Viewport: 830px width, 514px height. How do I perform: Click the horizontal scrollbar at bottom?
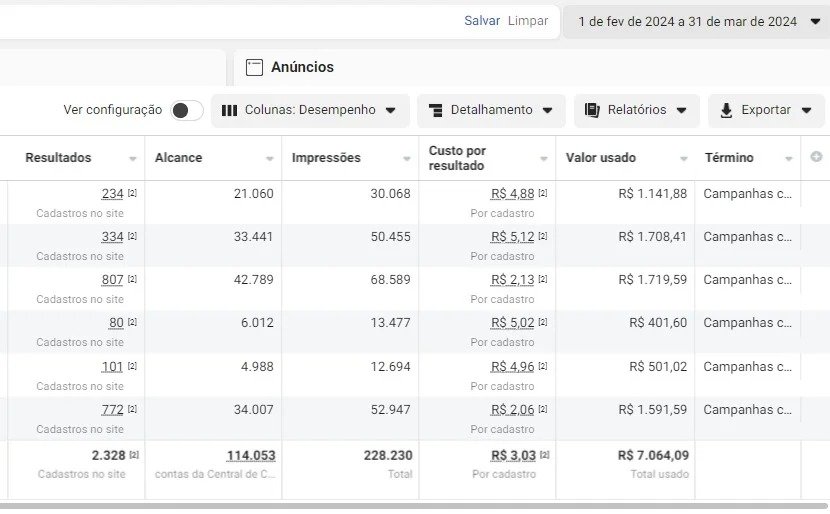[x=415, y=507]
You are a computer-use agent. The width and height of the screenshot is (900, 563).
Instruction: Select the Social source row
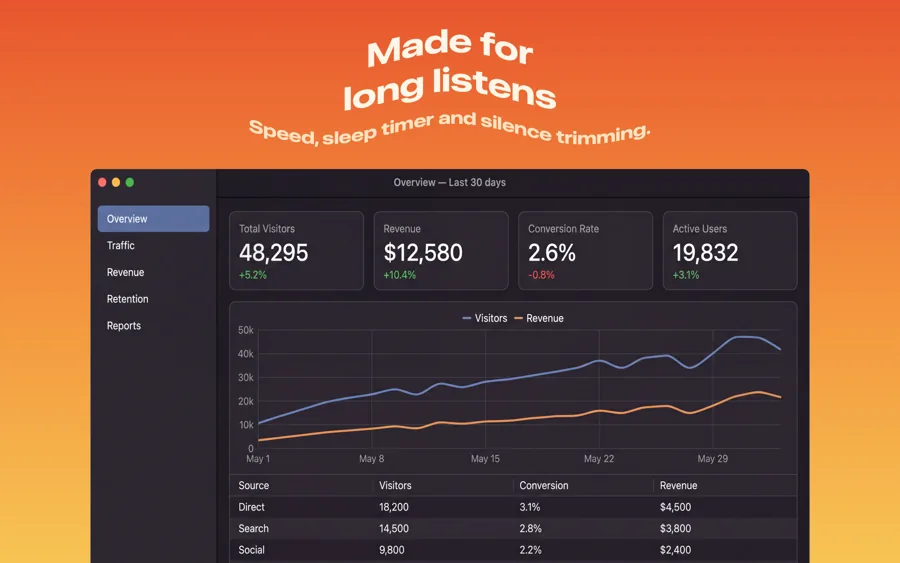(x=513, y=550)
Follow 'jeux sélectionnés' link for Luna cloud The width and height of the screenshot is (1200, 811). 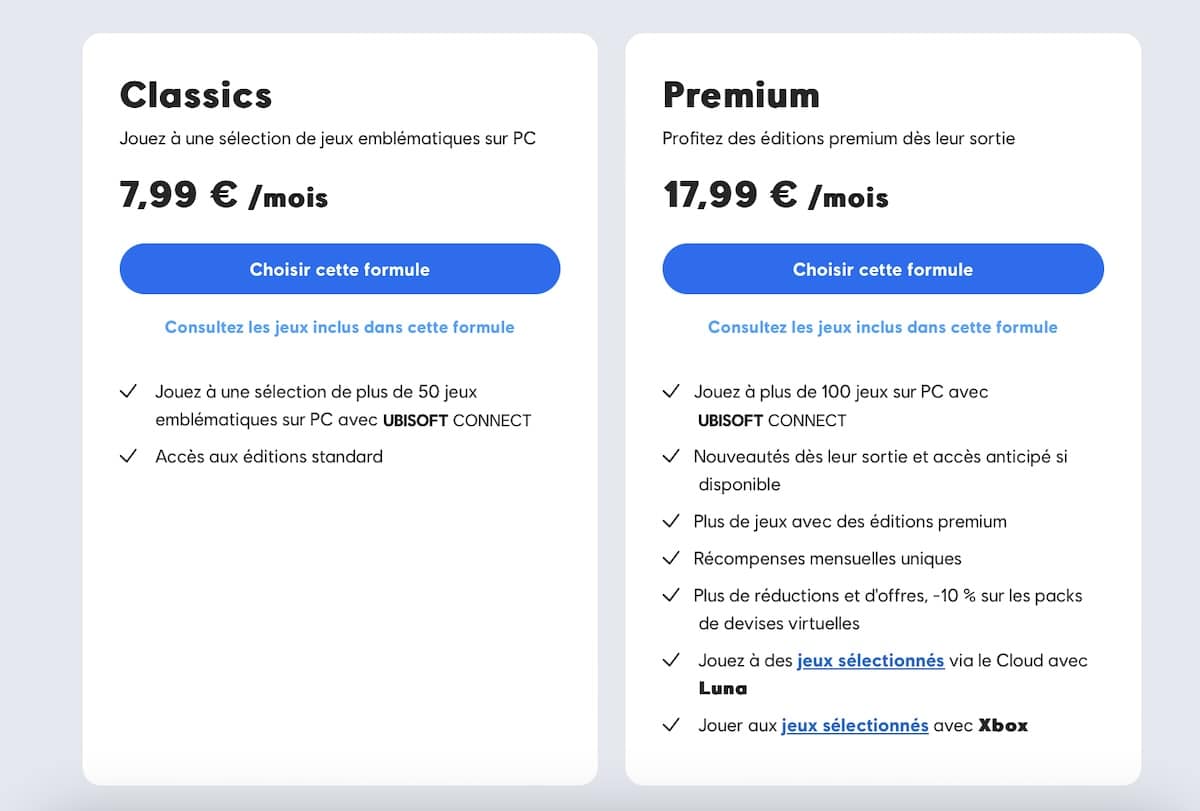871,660
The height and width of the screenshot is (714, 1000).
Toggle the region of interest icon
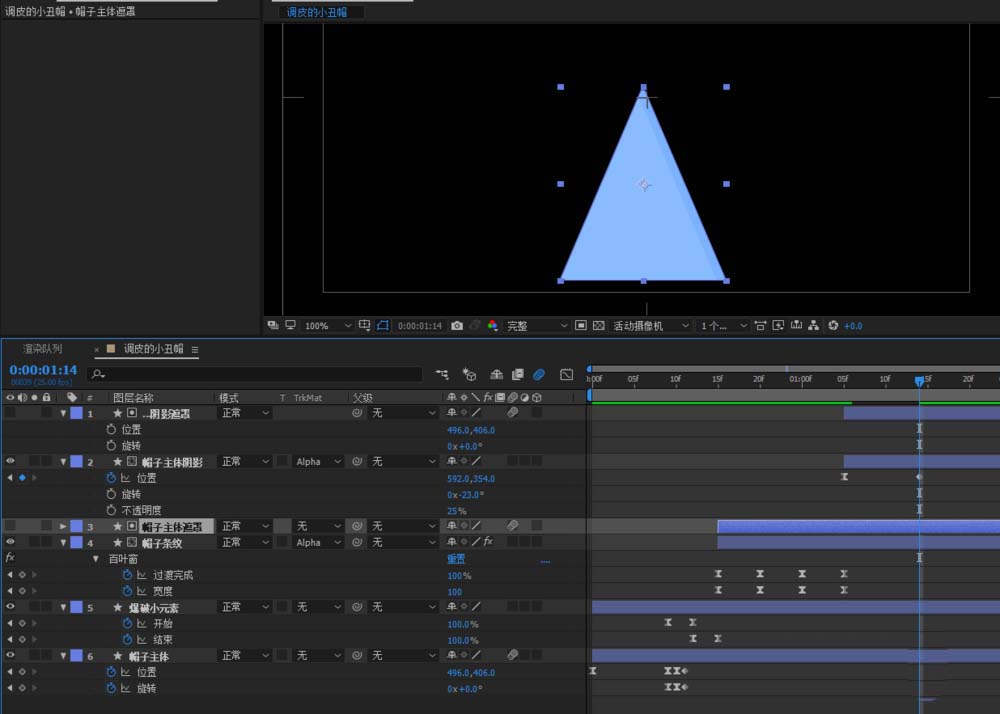(581, 326)
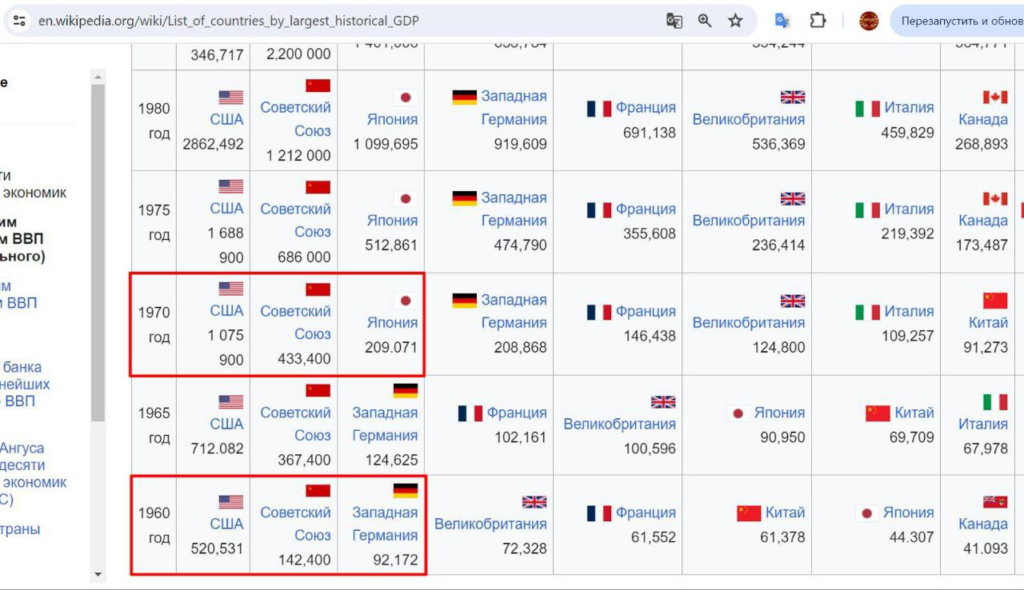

-.-.-

Problem to solve = Take the lines from the start of the listing above through the line with "You are a computer-use", both ends included, and copy them exactly, leaving the pictures behind.

Exercise response =
Viewport: 830px width, 514px height. How do I perform: Click the horizontal scrollbar at bottom?
[x=415, y=507]
You are a computer-use agent. The width and height of the screenshot is (900, 563).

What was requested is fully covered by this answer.